The B2C consumer payments sector has witnessed significant disruption over the past five years as fintechs, neobanks, and big tech companies introduced innovative digital value propositions to the market. Apple and Google have become synonymous with digital wallets, while traditional issuers and payment networks have seen their brand prominence diminish to some extent.
However, the disruption of the payments sector is only just beginning. Even though consumers increasingly prefer Apple Pay and Google Pay for their payments, these digital wallets still rely on traditional card-based payment systems. Banks and payment networks may have lost some brand visibility, but consumers typically need their cards to make payments from these wallets.
This landscape may change rapidly with the emergence of real-time, account-to-account payments, which make it easier for consumers to make payments to each other and to merchants without requiring a physical card. Real-time payment schemes like Brazil’s Pix, India’s UPI, South Africa’s PayShap, and the US’s FedNow are gaining traction due to their convenience and the promise of lower transaction costs for merchants.
In conjunction with Open Banking, real-time payments pose a threat to the traditional financial institutions’ brands and roles in consumer payments. This sets the stage for markets outside of Asia, where super apps have taken the central stage in consumers’ lives and the payment journey.
What is a Super App?
Gartner defines a super app as a versatile application that offers a wide range of services and offerings within a single interface. Users can perform various activities, from peer-to-peer payments, shopping, and hailing a cab to buying cryptocurrency, job hunting, applying for loans, investing in equities, sending instant messages, and booking holidays.
Some of these services may belong to the super app itself, while others are sourced from various partners using application programming interfaces (APIs). This approach creates a seamless and enriched experience for users.
China’s WeChat is the largest super app globally, with over 1.2 billion users. It provides messaging, social networking, shopping, and payments, among other services. Other super apps in Asia include China’s AliPay, Indonesia’s GoJek, Careem in the Middle East and North Africa, and Grab in Southeast Asia.
While super apps haven’t gained as much traction in North America or Europe, many companies are eyeing the super app opportunity. For instance, neobank Revolut offers a range of financial and non-financial services on its platform, and other big tech companies like Uber, Amazon, and Meta are expanding into new services and markets.

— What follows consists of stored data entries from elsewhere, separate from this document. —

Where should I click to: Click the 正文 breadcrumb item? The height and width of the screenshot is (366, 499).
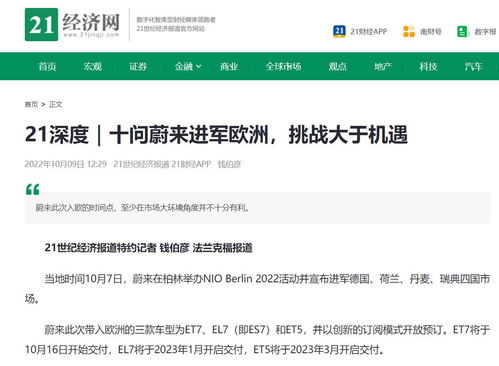[56, 104]
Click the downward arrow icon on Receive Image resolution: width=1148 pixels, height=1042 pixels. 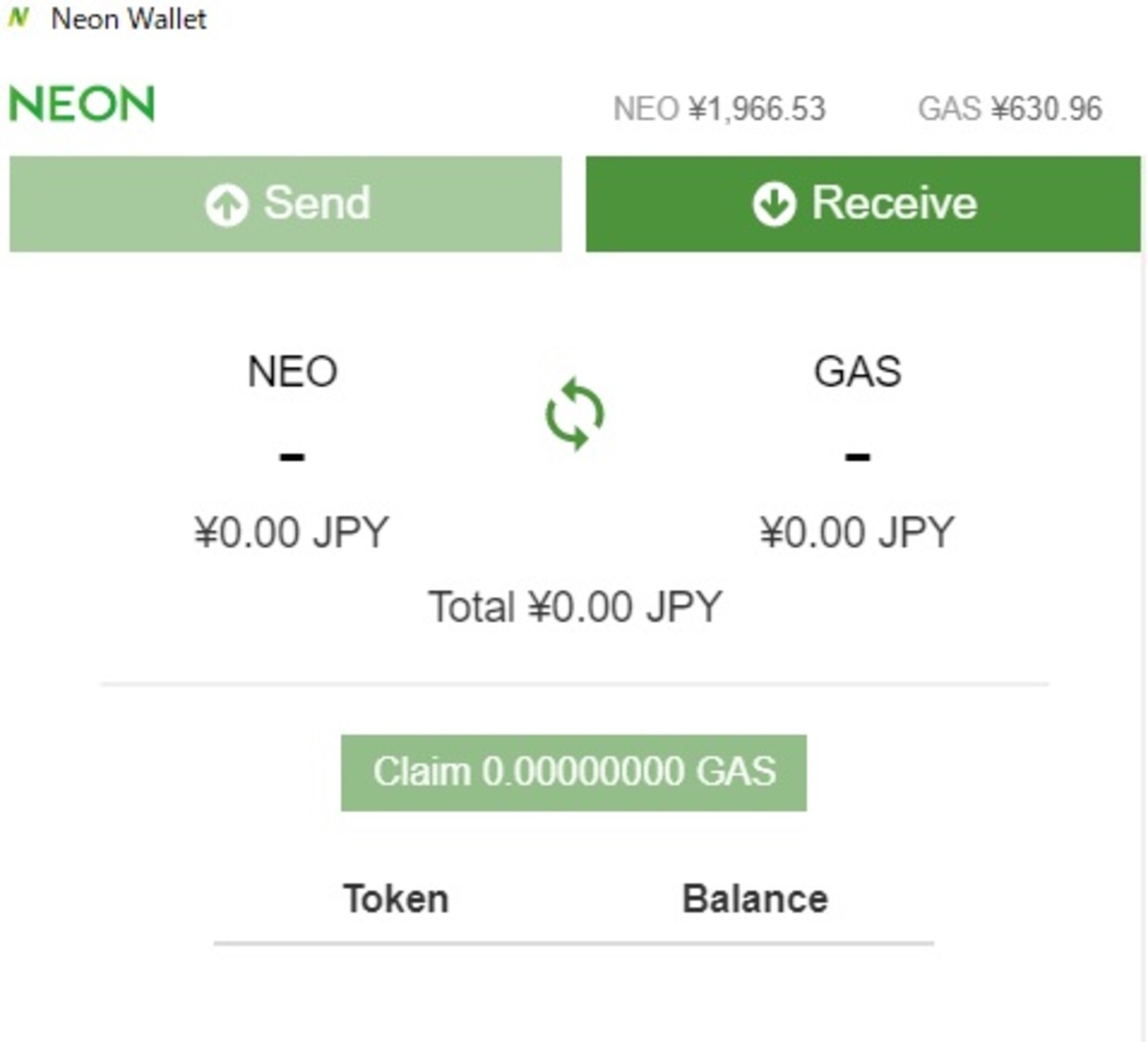tap(775, 203)
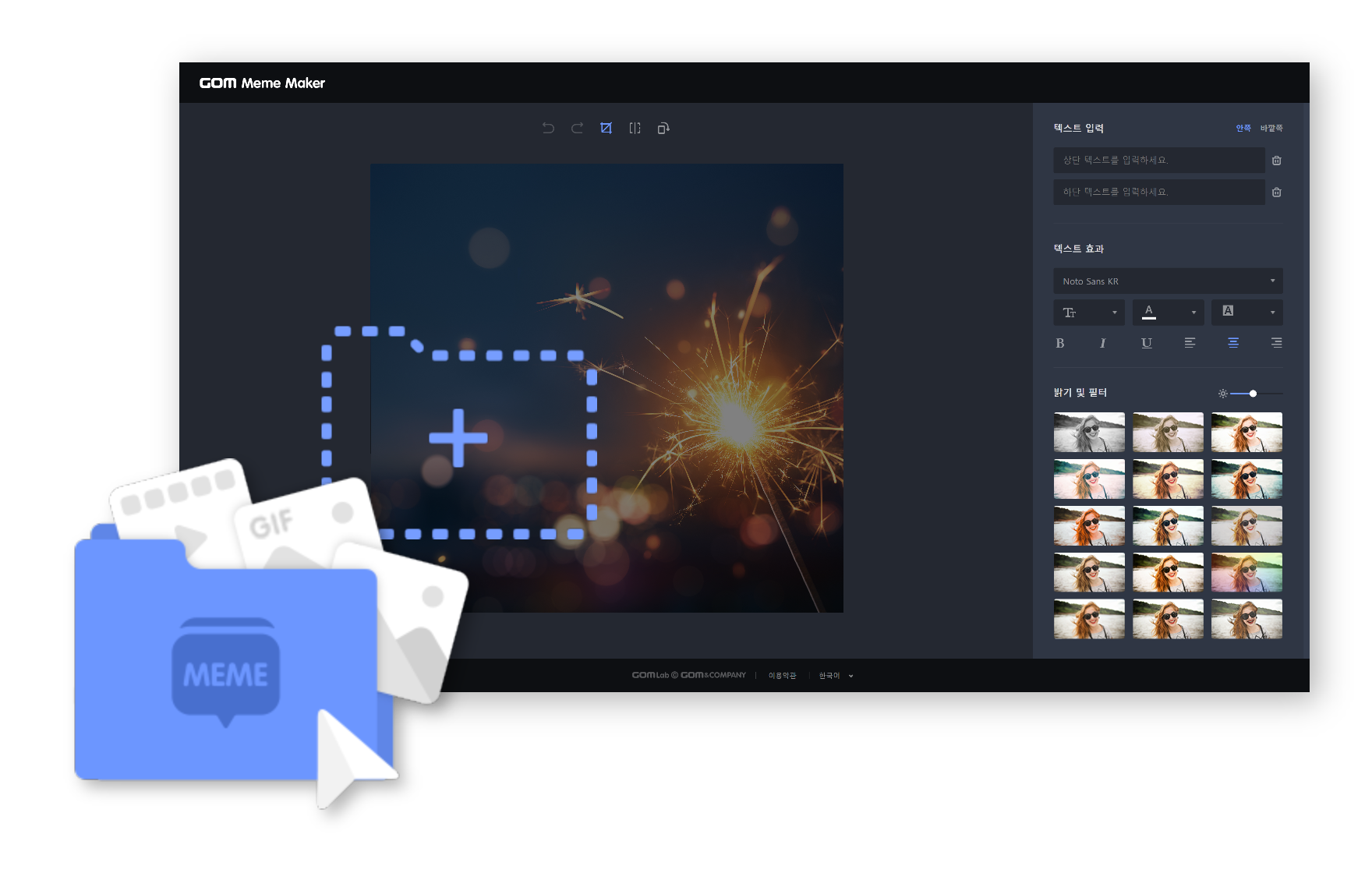Toggle underline text formatting
Viewport: 1372px width, 873px height.
click(1146, 343)
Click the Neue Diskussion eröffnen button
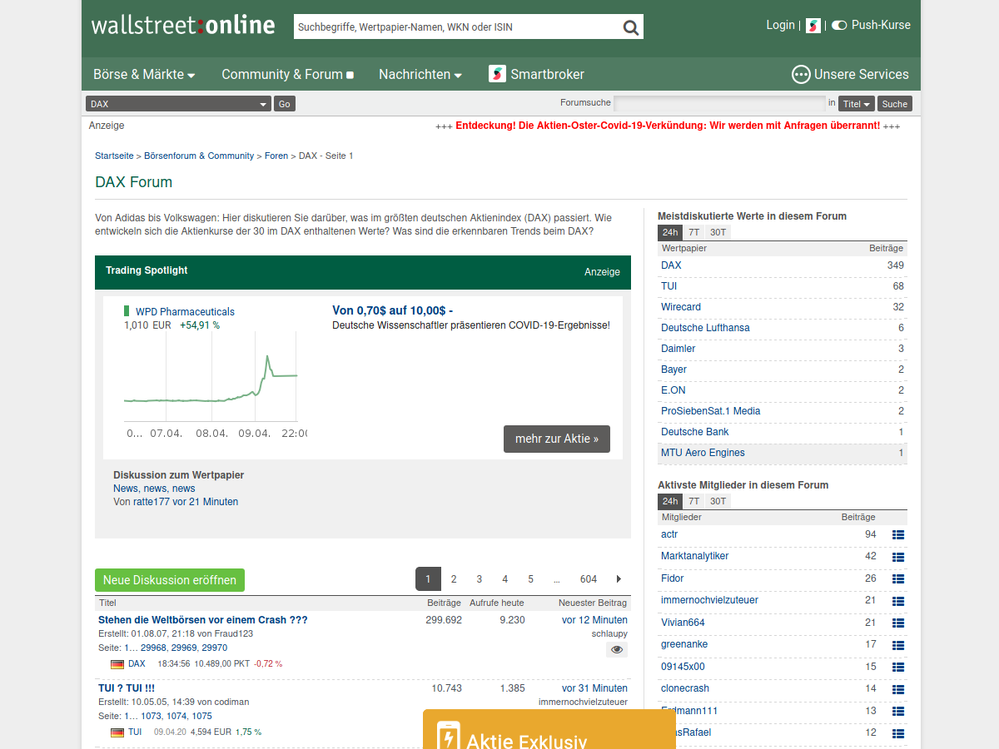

What Does this Mean for Banks?
Super apps have faced challenges gaining popularity in the Western world due to regulatory barriers, data sharing concerns, and consumer preferences for specialized apps. However, the rise of Open Banking and API-powered ecosystems may enable super apps to find a significant audience in some regions and among certain consumer segments.
For consumers, super apps offer a simpler way to manage multiple services, a consolidated view of their finances, and a more seamless payment experience. Super apps can also offer highly personalized services and experiences, along with more extensive loyalty and rewards programs due to the rich consumer data they collect.

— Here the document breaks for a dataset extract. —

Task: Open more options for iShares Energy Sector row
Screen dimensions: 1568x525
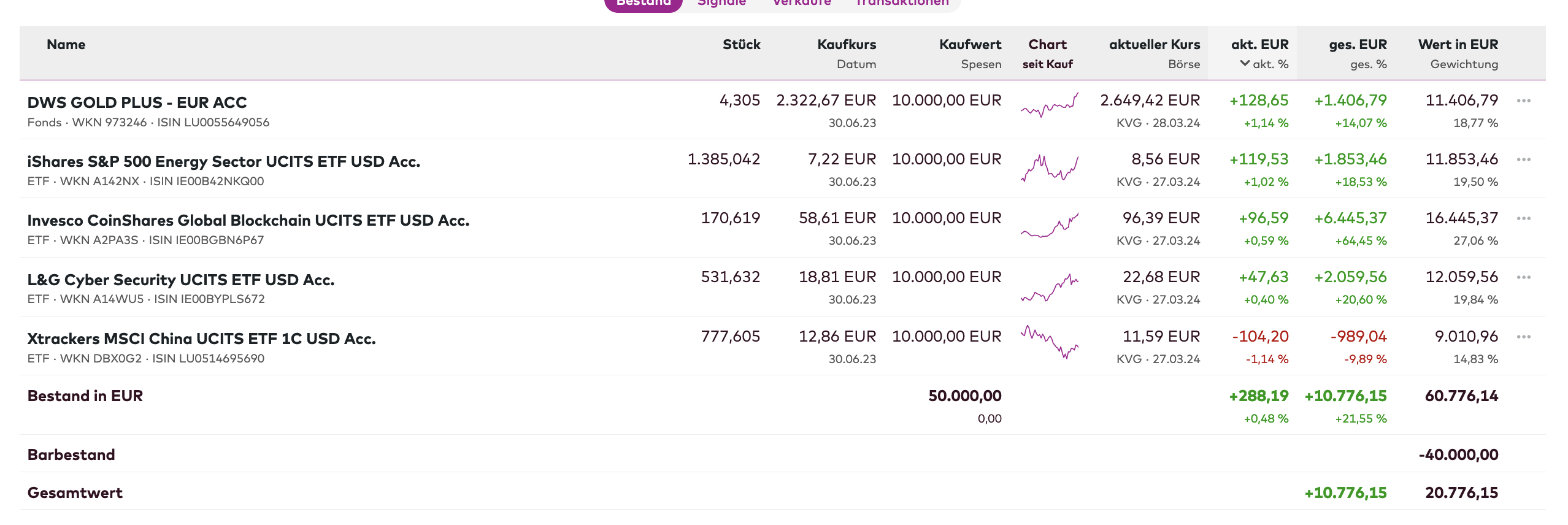Action: [1523, 159]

For banks, the primary risk is that more customers will use super apps for various activities, potentially bypassing traditional banking apps and card payment systems. Super apps may also make it easier for users to compare and access various financial products offered by ecosystem partners.
However, not all hope is lost for banks. They hold a strong advantage in terms of regulatory compliance and the trust they have established with their customers. Many users prefer the convenience of a single app for all payments and trust their bank’s app for secure everyday activities.
Forward-thinking banks have a unique opportunity to strengthen their brands and play a more central role in their customers’ lives by developing well-thought-out super-app strategies.
The Legacy Hurdle?
While banks may have regulatory advantages and consumer trust, legacy technology remains a significant obstacle for those aiming to create super apps. Many banks rely on a patchwork of older payment systems, making it challenging to integrate new features and services quickly. They may also struggle with data silos, whereas super apps require a holistic view of customer data for personalized experiences.
While most institutions have initiated payment modernization programs, including the adoption of cloud-based systems and Agile and DevOps practices, these transformations may take years to complete. This situation is particularly complex for medium-sized institutions with limited IT budgets.
Integration platforms that can connect traditional payment systems with new digital channels can bridge the gap, enabling banks to keep up with fintech innovation. Such a solution allows banks to deploy new functionality rapidly without making significant changes to their legacy systems, helping them enter spaces like super apps.
Seizing the Super App Opportunity
Fintechs and big tech companies have elevated customer expectations for payments and banking experiences. Consumers are seeking convenient, simple, fast, and personalized solutions, and banks that cannot meet these expectations risk losing market share and seeing their brands displaced.
For some banks, super apps represent an opportunity to revamp their customer experience and enhance engagement. Overcoming legacy technology challenges is crucial, and integration platforms offer a viable solution. Adapting to these changes is essential for banks to stay competitive and relevant in the evolving consumer payments landscape.